Stop Paying for Procedures, Start Rewarding Outcomes

Outside of the fact that both are located in the Kansas City area, it’s hard to imagine two businesses more dissimilar than Cerner Corp. and Truman Medical Centers.

The former is an entrepreneurial, international health care IT company founded a little more than 30 years ago. The latter is a two-hospital, urban safety-net system that traces its roots back to the middle of the 19th century.

That’s what made a 24-hour span last week all the more fascinating.

In completely separate venues, I heard executives from both organizations say the same thing, almost verbatim.

The gist, from Truman CEO John Bluford and Cerner Senior Vice President Dick Flanigan, was that the U.S. health care system must transition from paying for procedures to rewarding positive outcomes.

Bluford made the point in Wednesday testimony to a Missouri Medicaid reform working group.

Viewed strictly from a revenue standpoint, Bluford said, Truman is shooting itself in the foot by stressing patient wellness. Under the current fee-for-service model, he said, it doesn’t pay to keep people out of the hospital.

The next morning, in opening a Population Health Summit organized by Cerner, Flanigan came at the issue from a different direction. One of the main themes of the conference was using the abundance of health IT data to improve the efficiency of the system.

“Population health is not about the things we do to people,” Flanigan said. “It’s the things we do with people. It’s the things we together accomplish to improve health. Now the problem is: how do you get paid for that?”

Truman is a Cerner client, so in that respect, the organizations share more in common than first meets the eye.

Also, the comments by Bluford and Flanigan were hardly revolutionary. Barely a day goes that I don’t read or hear those sentiments expressed in some form or fashion.

As a matter of fact, using care coordination to drive down health care costs was at the core of an event I covered Tuesday.

I don’t know if there’s a grand takeaway from all of this, but these various conversations do inspire hope.

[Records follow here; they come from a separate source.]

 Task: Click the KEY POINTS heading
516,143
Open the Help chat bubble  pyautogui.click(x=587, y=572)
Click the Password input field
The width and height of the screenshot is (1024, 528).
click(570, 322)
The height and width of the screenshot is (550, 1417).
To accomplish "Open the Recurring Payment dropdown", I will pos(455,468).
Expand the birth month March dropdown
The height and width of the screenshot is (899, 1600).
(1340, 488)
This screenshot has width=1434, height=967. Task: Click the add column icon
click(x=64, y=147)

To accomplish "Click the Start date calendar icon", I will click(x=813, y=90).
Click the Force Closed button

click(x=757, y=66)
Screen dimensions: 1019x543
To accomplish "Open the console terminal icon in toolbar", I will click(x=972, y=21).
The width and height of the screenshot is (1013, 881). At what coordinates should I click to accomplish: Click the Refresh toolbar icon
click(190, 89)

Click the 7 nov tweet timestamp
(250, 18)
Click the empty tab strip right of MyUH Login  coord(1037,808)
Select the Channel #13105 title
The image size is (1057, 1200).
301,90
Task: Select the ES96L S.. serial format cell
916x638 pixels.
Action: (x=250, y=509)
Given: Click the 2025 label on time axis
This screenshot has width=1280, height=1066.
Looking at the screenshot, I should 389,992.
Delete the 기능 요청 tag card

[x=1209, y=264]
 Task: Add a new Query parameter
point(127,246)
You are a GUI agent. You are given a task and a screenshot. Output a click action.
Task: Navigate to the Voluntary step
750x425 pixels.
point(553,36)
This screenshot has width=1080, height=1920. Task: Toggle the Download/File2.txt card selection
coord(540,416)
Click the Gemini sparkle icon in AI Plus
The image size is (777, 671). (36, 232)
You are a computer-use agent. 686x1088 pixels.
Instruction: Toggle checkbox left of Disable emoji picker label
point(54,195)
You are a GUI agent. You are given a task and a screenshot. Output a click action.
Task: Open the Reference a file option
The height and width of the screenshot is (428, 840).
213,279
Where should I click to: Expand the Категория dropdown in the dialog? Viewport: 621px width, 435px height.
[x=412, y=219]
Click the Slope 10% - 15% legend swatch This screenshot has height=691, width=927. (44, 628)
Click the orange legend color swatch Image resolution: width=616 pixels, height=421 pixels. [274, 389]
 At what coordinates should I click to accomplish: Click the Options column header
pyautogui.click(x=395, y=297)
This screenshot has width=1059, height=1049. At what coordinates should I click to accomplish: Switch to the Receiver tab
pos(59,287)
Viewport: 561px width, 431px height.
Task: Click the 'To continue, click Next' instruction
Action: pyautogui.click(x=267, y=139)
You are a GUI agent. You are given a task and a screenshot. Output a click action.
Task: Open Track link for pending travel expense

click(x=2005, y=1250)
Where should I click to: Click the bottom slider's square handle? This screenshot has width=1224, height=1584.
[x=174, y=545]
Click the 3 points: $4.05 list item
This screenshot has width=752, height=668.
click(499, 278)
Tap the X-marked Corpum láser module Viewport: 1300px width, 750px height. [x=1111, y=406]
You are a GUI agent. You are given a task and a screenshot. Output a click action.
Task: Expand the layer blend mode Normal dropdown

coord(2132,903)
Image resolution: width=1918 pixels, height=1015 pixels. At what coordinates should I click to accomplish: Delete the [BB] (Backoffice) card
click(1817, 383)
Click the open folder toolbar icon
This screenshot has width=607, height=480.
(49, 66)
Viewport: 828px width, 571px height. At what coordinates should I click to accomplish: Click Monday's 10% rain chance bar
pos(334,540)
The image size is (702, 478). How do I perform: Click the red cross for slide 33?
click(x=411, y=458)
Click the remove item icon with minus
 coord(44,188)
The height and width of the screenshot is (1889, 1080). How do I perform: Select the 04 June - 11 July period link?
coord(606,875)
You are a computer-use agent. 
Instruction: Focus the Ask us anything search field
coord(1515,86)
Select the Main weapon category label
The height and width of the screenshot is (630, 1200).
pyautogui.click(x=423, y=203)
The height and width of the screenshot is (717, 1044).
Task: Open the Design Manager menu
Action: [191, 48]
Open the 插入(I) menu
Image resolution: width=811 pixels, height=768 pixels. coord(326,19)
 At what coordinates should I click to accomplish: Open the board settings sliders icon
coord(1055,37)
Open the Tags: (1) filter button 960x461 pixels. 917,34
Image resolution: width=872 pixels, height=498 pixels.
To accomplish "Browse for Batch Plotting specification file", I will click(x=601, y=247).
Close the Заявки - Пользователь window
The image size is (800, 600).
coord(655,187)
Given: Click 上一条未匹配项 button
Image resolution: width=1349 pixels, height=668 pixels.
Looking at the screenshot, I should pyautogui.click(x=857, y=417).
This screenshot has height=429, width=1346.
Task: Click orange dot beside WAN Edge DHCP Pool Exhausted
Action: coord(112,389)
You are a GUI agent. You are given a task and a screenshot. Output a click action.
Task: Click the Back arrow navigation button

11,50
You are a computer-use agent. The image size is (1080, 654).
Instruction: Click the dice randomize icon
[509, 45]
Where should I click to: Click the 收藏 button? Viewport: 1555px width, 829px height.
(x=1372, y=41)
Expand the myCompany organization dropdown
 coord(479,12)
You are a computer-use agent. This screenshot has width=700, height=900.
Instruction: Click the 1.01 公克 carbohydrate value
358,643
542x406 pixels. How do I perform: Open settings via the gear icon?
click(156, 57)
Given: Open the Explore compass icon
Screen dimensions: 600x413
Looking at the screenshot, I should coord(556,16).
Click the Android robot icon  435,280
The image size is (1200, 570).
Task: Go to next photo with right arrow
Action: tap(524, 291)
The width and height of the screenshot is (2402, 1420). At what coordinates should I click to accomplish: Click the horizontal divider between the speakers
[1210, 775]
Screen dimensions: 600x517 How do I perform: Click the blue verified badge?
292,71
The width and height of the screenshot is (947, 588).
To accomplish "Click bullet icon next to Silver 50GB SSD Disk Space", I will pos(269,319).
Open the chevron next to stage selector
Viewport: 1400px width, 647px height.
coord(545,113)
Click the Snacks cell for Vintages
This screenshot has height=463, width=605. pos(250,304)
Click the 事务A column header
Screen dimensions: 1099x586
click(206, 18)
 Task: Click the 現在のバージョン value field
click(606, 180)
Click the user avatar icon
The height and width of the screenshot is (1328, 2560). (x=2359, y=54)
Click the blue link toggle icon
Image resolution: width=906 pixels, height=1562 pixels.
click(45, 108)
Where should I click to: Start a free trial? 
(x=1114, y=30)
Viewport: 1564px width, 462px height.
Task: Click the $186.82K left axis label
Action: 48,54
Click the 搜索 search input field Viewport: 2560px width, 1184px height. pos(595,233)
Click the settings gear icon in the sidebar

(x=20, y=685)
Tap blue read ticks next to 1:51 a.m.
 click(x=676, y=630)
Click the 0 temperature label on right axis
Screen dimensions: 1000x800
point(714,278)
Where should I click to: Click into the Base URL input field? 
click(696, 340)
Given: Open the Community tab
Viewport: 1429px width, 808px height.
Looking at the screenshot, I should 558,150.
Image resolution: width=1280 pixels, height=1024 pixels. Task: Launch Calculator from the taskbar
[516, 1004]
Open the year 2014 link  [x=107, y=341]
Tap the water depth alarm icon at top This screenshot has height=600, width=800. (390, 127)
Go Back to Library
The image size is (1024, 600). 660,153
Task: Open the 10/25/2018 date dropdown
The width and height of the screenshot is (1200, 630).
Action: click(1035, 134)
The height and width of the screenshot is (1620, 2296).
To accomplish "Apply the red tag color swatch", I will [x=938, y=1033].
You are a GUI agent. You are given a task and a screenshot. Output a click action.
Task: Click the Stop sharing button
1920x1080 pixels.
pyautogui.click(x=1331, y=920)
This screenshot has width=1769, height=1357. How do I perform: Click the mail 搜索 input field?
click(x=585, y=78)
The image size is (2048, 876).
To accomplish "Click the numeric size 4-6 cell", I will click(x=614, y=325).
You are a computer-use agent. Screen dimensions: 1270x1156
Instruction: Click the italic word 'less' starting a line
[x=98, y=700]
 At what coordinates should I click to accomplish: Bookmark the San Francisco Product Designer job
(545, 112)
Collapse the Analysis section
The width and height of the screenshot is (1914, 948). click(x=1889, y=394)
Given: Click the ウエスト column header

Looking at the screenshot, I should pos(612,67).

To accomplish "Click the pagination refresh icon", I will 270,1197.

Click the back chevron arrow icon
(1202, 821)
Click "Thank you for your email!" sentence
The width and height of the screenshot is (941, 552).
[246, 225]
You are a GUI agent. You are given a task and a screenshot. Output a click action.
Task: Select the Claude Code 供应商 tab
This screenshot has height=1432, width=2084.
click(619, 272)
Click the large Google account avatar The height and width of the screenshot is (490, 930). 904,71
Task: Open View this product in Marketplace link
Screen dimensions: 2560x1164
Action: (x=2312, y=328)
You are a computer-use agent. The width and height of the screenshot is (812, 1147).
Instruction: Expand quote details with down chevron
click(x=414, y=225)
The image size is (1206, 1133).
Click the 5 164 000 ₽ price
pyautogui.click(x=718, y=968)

Perhaps with everyone rowing in the same direction, the U.S. can improve population health at the same time it decreases health care spending.

Health care is a complex endeavor, no matter if it’s a government-run enterprise or it’s a public-private system like we have.

At this meeting I covered Tuesday, organizers brought in a futurist to set the stage for the day. I won’t go into details here – that’s for a future post.

But one of his points was not to let the events of yesterday constrain your dreams for tomorrow.

The future, he said, “can transcend anything you have known from the past.”